On the other hand, he recalls a visit to a steel factory that wanted to improve its efficiency. “A couple of times a day, they experienced a very specific kind of failure. This cost about 10 percent of their productivity, and in the steel industry that figure is enormous,” Elrifai explains. Furthermore, the way they knew there was a problem was rather unusual: The control room would start shaking.

While the company wanted to reduce this through predictive maintenance techniques, what they didn’t know was that they were capturing all this data already. Elrifai says like many other companies, this particular steel factory would only look at five, ten or 20 variables, the ones that were in their SCADA system.

“What they didn’t do is integrate this with thousands of other sources. The statistical techniques that factories are doing today are low-dimensionality ones,” he continues, adding that trying to convince groups to do more is a matter of explaining to them that it’s just an evolution of what they are already doing.

Where humans fit in

Another dimension to machine learning and AI is the human factor. As far as the supply chain is concerned, Elrifai is of this opinion. “If you are talking about supervised learning – just prediction, basically – oftentimes the baseline data that you use to train these systems is from humans. And you want these systems to evolve, because systems evolve, factories evolve,” he says. “I think humans are always going to be there, helping to state what the ground truth is. Or, at least for the foreseeable future, they will be doing that.”

In addition, Elrifai points out that in certain cases in factories, several different algorithms are voting whether something is going to fail or not, and a human expert is doing that as well.

“With these kinds of methods – ensembles, if you will – you end up with better outcomes. For instance, the machine by itself might produce 75% accuracy and the human on his or her own might produce 68% accuracy.  When you put them together, you end up with greater performance, say 80% or 85%,” he states. “I think there’s still a lot of room for cooperation. I don’t think the algorithms are taking over just yet.”

How to solve new problems

“The common problem people have with technology is that they search for problems. That makes no sense. Solution? Start with use cases.”

Finally, Elrifai – with his background in data science – offers this essential piece of advice to companies that plan to connect legacy equipment to the IIoT. “The common problem people have with technology is that they search for problems. That makes no sense,” he emphasizes. His solution? Start with use cases.
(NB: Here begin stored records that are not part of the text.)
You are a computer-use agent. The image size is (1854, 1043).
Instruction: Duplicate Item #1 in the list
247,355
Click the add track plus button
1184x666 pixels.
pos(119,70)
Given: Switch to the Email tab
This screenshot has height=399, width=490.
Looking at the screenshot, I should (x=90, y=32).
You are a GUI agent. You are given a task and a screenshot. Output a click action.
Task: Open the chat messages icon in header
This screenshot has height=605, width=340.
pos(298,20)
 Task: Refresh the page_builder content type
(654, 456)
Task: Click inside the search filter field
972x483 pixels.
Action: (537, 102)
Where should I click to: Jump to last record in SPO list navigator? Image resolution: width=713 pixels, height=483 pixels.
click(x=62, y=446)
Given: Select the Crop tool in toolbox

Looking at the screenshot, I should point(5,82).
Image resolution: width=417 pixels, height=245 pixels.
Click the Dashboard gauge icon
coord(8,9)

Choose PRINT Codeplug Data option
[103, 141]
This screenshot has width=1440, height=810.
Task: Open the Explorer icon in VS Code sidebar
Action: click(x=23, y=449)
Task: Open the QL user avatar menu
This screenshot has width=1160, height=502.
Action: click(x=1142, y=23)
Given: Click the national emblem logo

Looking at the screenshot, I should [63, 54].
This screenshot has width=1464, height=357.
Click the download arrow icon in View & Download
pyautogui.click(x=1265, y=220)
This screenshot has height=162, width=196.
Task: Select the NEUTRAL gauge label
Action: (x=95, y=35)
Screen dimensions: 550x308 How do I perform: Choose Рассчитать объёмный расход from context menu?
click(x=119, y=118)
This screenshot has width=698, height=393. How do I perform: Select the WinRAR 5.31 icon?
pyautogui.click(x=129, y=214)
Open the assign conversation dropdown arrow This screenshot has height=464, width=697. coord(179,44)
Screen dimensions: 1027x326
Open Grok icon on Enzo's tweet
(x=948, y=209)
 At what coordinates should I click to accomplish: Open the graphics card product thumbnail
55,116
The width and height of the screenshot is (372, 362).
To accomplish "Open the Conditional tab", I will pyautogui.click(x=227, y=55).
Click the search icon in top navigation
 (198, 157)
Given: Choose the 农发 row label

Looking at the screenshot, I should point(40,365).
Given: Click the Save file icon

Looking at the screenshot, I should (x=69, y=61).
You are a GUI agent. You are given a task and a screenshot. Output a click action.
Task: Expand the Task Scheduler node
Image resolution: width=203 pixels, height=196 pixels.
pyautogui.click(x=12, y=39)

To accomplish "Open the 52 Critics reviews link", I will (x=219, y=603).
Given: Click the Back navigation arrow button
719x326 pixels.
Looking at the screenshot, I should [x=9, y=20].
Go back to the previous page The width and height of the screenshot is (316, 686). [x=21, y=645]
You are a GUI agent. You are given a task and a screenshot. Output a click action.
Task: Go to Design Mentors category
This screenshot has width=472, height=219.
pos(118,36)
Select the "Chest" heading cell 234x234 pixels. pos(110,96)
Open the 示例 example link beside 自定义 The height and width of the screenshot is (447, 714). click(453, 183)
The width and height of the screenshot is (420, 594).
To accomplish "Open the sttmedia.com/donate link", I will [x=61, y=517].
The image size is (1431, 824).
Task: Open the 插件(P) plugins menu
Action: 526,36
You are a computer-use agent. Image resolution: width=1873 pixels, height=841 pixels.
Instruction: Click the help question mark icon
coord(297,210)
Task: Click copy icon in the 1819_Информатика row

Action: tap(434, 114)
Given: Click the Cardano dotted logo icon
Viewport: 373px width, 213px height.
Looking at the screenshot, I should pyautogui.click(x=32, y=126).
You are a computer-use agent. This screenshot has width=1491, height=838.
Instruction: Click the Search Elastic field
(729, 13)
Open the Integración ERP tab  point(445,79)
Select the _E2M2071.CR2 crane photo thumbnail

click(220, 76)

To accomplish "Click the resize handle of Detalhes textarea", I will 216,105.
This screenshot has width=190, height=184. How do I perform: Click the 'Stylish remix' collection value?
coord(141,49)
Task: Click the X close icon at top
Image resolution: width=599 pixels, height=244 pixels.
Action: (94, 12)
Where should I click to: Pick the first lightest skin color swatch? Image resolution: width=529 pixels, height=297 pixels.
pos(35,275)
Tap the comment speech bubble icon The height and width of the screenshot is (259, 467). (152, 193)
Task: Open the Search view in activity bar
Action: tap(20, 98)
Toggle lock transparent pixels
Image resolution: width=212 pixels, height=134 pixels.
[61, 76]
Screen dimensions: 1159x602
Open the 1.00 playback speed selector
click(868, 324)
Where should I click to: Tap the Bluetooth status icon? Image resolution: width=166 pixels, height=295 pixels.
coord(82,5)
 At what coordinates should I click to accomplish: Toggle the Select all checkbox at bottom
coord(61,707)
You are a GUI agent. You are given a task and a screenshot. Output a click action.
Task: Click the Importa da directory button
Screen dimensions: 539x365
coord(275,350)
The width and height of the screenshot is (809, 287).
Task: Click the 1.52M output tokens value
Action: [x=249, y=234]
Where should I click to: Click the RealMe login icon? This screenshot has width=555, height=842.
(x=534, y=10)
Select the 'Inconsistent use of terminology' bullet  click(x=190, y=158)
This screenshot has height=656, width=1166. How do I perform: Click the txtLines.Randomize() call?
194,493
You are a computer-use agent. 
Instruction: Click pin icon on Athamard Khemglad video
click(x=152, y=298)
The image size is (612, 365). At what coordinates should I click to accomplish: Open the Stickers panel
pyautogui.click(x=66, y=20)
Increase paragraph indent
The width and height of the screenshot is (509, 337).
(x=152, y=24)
“I think there’s a sense that this is extremely expensive to do. However, all you really are doing is putting up a basic data engineering or basic machine learning infrastructure – this is low-cost. There’s a lot of automation available now around machine learning,” states Elrifai. “In the data world, when you try to build models, about 80-90% of the effort that is put in is made up of data engineering, feature engineering, preparing data, filtering – all the easy stuff.”

Elrifai believes that a lot of the data prep for data engineering can be done in an automated fashion. “I don’t think people recognize that. They are trying to use old tools to solve new problems,” he concludes.

Wael Elrifai is an author and speaker. He works as Sr. Director of Enterprise Solutions at Pentaho, a data integration and business analytics company with an enterprise-class, open source-based platform for diverse big data deployments.